*FRAGMENTO*:
En mi cara se dibujó una sonrisa entre alegre y melancólica cuando escuché el audio que mi sobrina me mandó. Alegre porque me encantó que en Córdoba hubiera un hotel con el nombre de mi querida hermana, y también, y sobre todo, porque mi cuñado y su hija, aún dolidos por la desaparición de la esposa y de la madre, tienen una relación tan estupenda que se fueron juntos de viaje. Y melancólica porque, a pesar de que ya hizo diez años que nos dejó, la sigo echando mucho de menos.
 
Mi hermana del alma, que aguantó carros y carretones por haber nacido en unas fechas, 1944, en las que pobreza, dictadura, religión y machismo estaban a la orden del día, y, para más inri, por ser la segunda de los siete hijos que tuvieron mis padres, entre quienes era la única hembra. Motivos por los cuales tuvo que apencar con todo lo que se le vino encima, que no fue poco, desde que era una chiquilla: una montaña de ropa, que lavaba en la acequia o el barranco; una “catropea” de loza, que fregaba en la pileta, sacando baldes de agua del aljibe; hacer las camas de sus hermanos, estofando la paja de todas ellas en la habitación donde dormían, que olía a macho, y un maremágnum de tareas (barrer, fregar los pisos, coser…) que estaba mal visto que hicieran los hombres.

*MUESTRA DE DATOS*:

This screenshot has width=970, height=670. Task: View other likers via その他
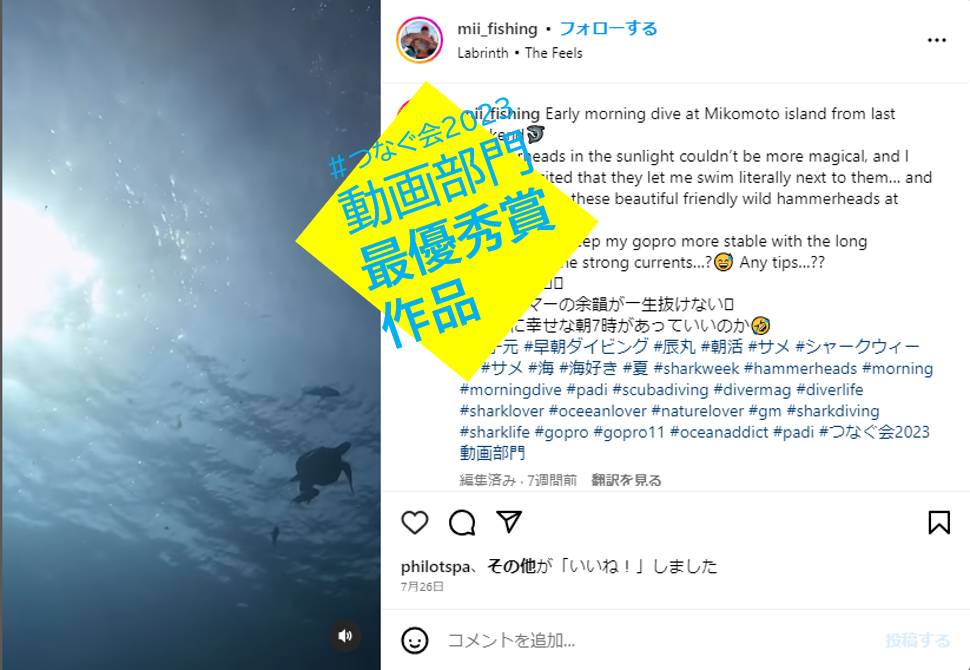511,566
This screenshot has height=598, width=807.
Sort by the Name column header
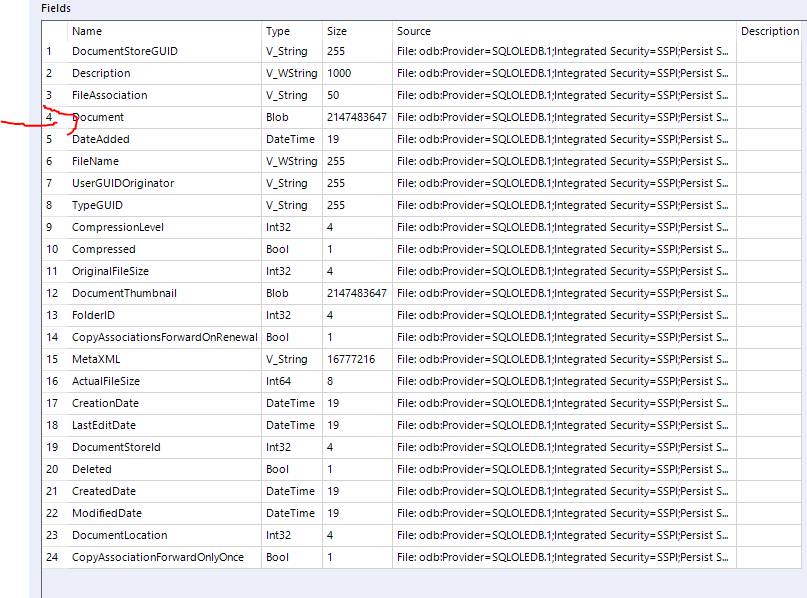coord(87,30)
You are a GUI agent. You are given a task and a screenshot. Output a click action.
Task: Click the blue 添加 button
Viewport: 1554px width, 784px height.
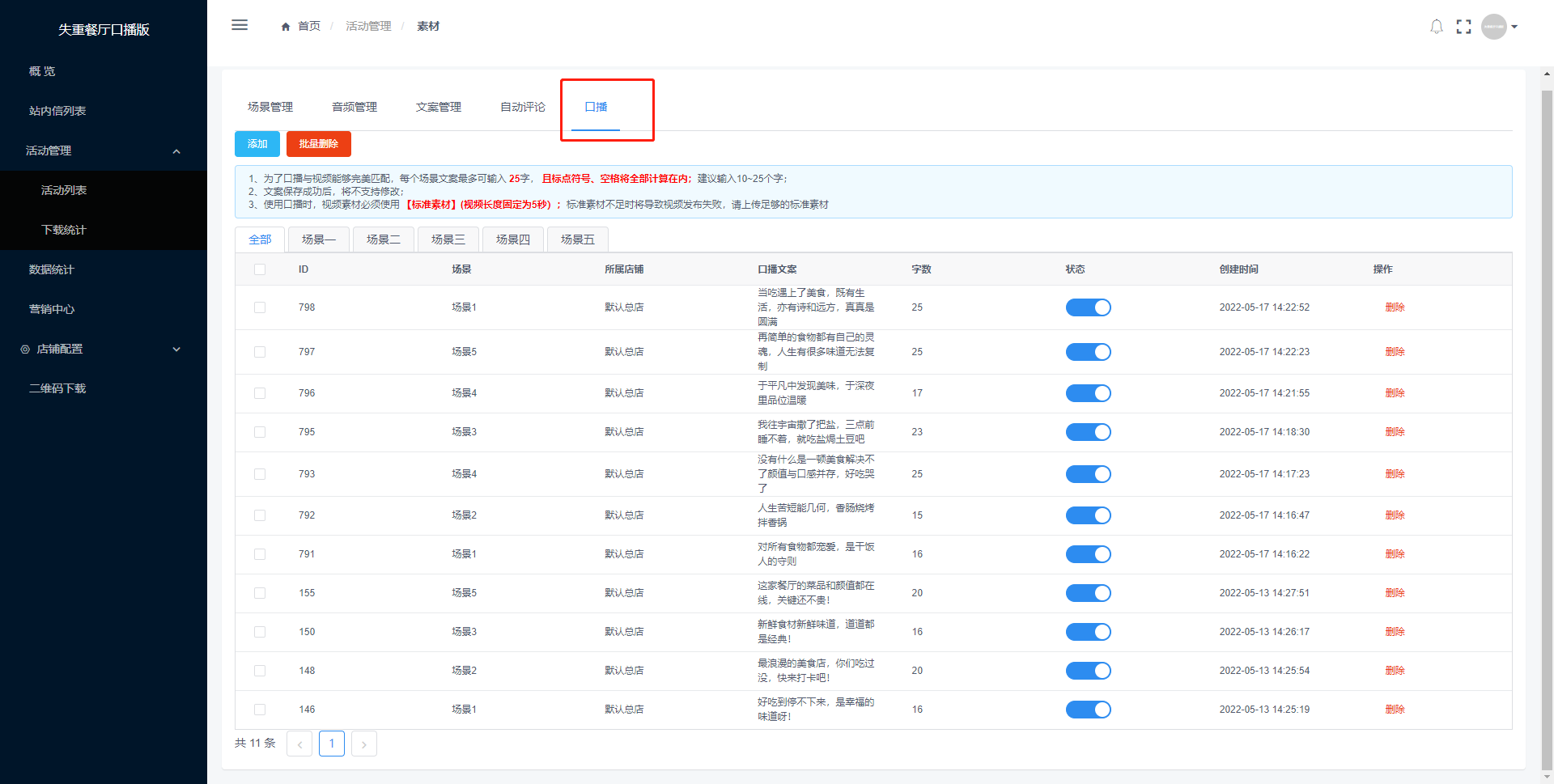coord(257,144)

*LISTA DE TAREAS*:
1. Según el fragmento, ¿en qué año nació la hermana?
2. Reproduce sin cambios el pasaje del fragmento que va desde "En mi cara se" hasta "mucho de menos.", ambos incluidos.

*RESULTADOS DEL EJERCICIO*:
1. En 1944.

2.
En mi cara se dibujó una sonrisa entre alegre y melancólica cuando escuché el audio que mi sobrina me mandó. Alegre porque me encantó que en Córdoba hubiera un hotel con el nombre de mi querida hermana, y también, y sobre todo, porque mi cuñado y su hija, aún dolidos por la desaparición de la esposa y de la madre, tienen una relación tan estupenda que se fueron juntos de viaje. Y melancólica porque, a pesar de que ya hizo diez años que nos dejó, la sigo echando mucho de menos.